Writing this, nearly one and a half years have passed since the Wuhan lockdown. The events of the last 18 months have shifted our view and our rhetoric. We have become used to calling it an “easing” of restrictions when we are allowed to see some more people and have almost forgotten that there was a time when our governments did not interfere with whom we would meet. Sweden is referred to with adjectives such as “completely open” despite not allowing public gatherings of more than eight people over several weeks. Before March 2020, hardly anyone would have called a society “open” that does not allow concerts or any other types of large events. Sweden has put bans on public life that would have been regarded as insanely authoritarian in 2019 if it were the only country that did this while the rest of the world remained normal. Only by the standard of mass confinement, bans on showing your face, and complete closures of everything deemed “inessential” that the majority of the world has turned to is Sweden open. We have become used to the atrocities of lockdown and our rhetoric changed accordingly. As Sgt_Nicholas_Angel_ writes in another post on Lockdown Skepticism : “The default state going into this was “remain open unless there is evidence not to be.” Now it has become “remain closed unless there is evidence to open up.

Everyone who values freedom has to be cautious not to accept complete government control over our private lives by simply getting used to it and now celebrating the easing of lockdowns. In my eyes, the only way to prevent lockdowns from becoming a normal policy in the tool kit of governments is to reject this “new normality” and claim every liberty we had until mid-March 2020. We need to build institutions that guarantee these liberties. I thought we had these institutions in European countries. But our constitutions and courts were not strong enough to resist the lockdown groupthink. Everyone who supports the total switch away from individual liberty and responsibility to a system of perfect control of the society over the individual should be frank about their anti-liberal stance. We can “follow the science” when we want to boil an egg, but mathematical models cannot decide for us in which society we want to live in. I referenced a lot of scientific studies that point to the downsides of lockdowns but none of these studies proves that we should not lockdown. Personally, I put high value on freedom. If you put more value on safety you could derive at different conclusions looking at the same data. I hope we can return to a society that guarantees fundamental rights such as free movement or the right to education. We decide ourselves how we want to live. I wish we did so based on facts and rational thinking and with mutual respect.

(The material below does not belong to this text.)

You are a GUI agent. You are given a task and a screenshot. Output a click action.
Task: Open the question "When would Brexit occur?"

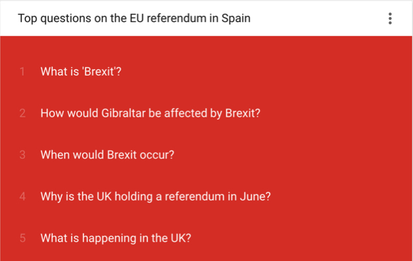pos(107,155)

TL;DR: When lockdown policies are not the result of a rational analysis of their costs and benefits, what was it that caused governments across the globe to turn their societies upside down? This question cannot yet be answered with precision. Many factors could have been at work feeding to a self-reinforcing cycle of fear and authoritarian response both in individuals and in crowds. Early predictions over-estimated the risk, both established and social media generated attention with fear as a strong emotion. Potentially, this collective panic has been pushed for by some media or politicians (namely China), but to me, it seems to have been mostly self-reinforcing from very early on. Groupthink evoked conformist behaviour to win the “war” against the virus. Even many sceptical people adapted to the “new normality” of lockdowns to avoid cognitive dissonance while others were pacified by depression and anxiety. Deciders have masked the incertitude of their political decisions by claims to “follow the science” but to make progress as a society, we need to acknowledge the political and ethical dimension of lockdowns for which science can give no definite answer.